This painting will be auctioned at The Art-Full Raffle on Saturday, May 18, sponsored by the Arts Commission of Danville and Boyle County. I live in Danville. This event raises funds for the McKune Scholarships, which make it possible for kids in our county to study the arts close to home. Tom McKune believed that everyone deserved a great education, and that the creativity of kids should be nurtured by good instruction. I was lucky to know him as a friend, and as a colleague at Centre College. Tom had high ideals and was always focused on helping others. It is an honor to give this work in support of the scholarships named for him.
I made this small oil painting in 2005, from direct observation, working by natural light in my Main Street studio. It is painted on a wooden panel, 7-1/2 inches high, and was done as a study for a larger still-life painting, titled Spiral. In the larger painting, the lemon’s peel is cut open in a spiral, thus the title. That work, now in a private collection in Danville, is visible at my website: http://www.sheldontapley.com/?image=spiral.
Oil sketches like this are an aid in planning a larger work.
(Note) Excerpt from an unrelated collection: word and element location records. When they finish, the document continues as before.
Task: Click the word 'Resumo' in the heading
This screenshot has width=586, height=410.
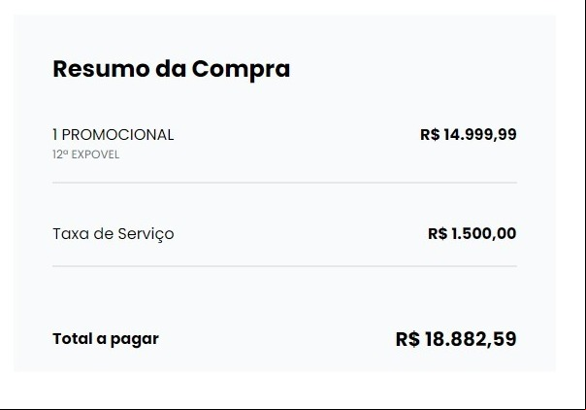Action: tap(101, 69)
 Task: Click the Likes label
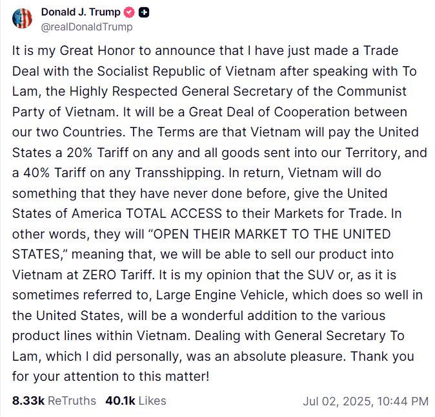coord(152,401)
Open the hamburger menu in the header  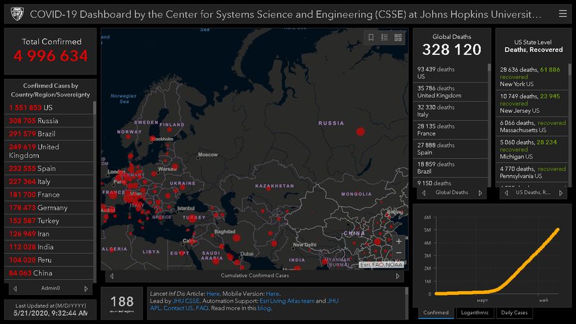coord(562,14)
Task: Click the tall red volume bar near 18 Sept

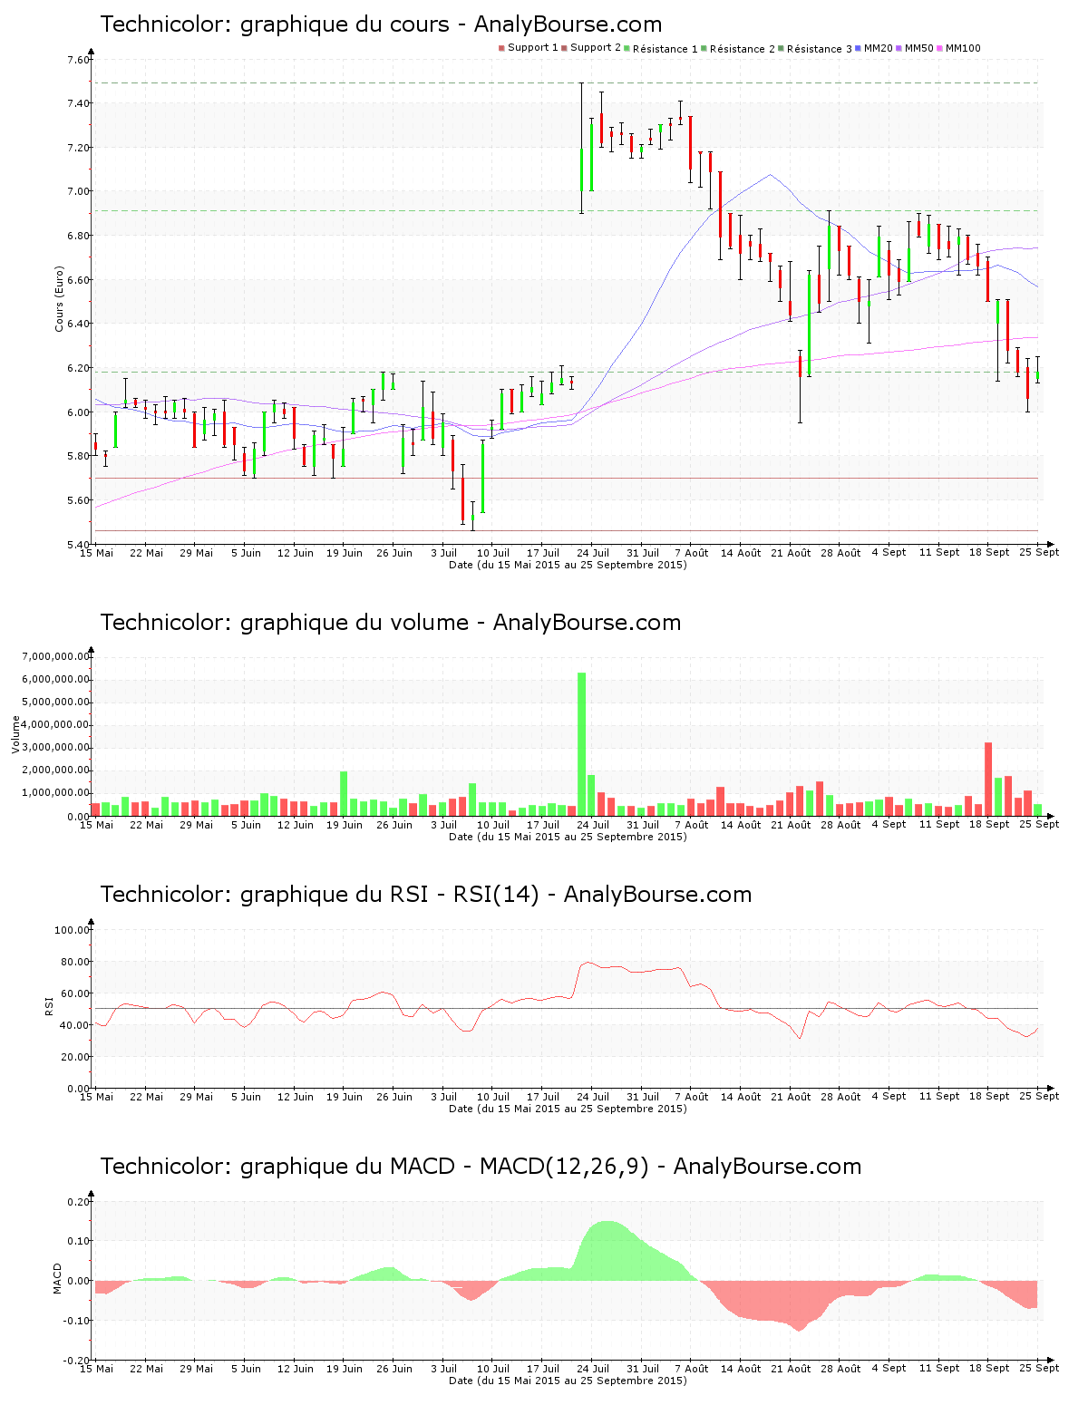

Their simplicity allows assessment of an idea without the distraction of detail. The small size and rapid execution permits relatively easy changes in color or design, or even outright rejection in favor of another try, on another panel. This one was it. Not only did it serve as a preparatory study, but I liked it so much that it remained in view on my studio wall. When the opportunity arose to support the Arts Commission with a gift, it seemed to me someone else might enjoy it, too.
The brilliant red cloth that covers the table provides the dominant color in the picture. I have painted it many times. The cloth lies in a rumpled mass, with heavy folds pushed up between a blue glass pitcher and a turquoise plate. The cool colors of the plate and pitcher stand out against the red, and the lemon provides another point of color contrast against the plate. The small table is seen from above. It sits askew in the composition and in the room, with its corner just touching the studio wall, onto which it casts a soft shadow. The composition is built around diagonal movements, reaching a climax in the middle, where the folds remind us of the action that must have created this still-life.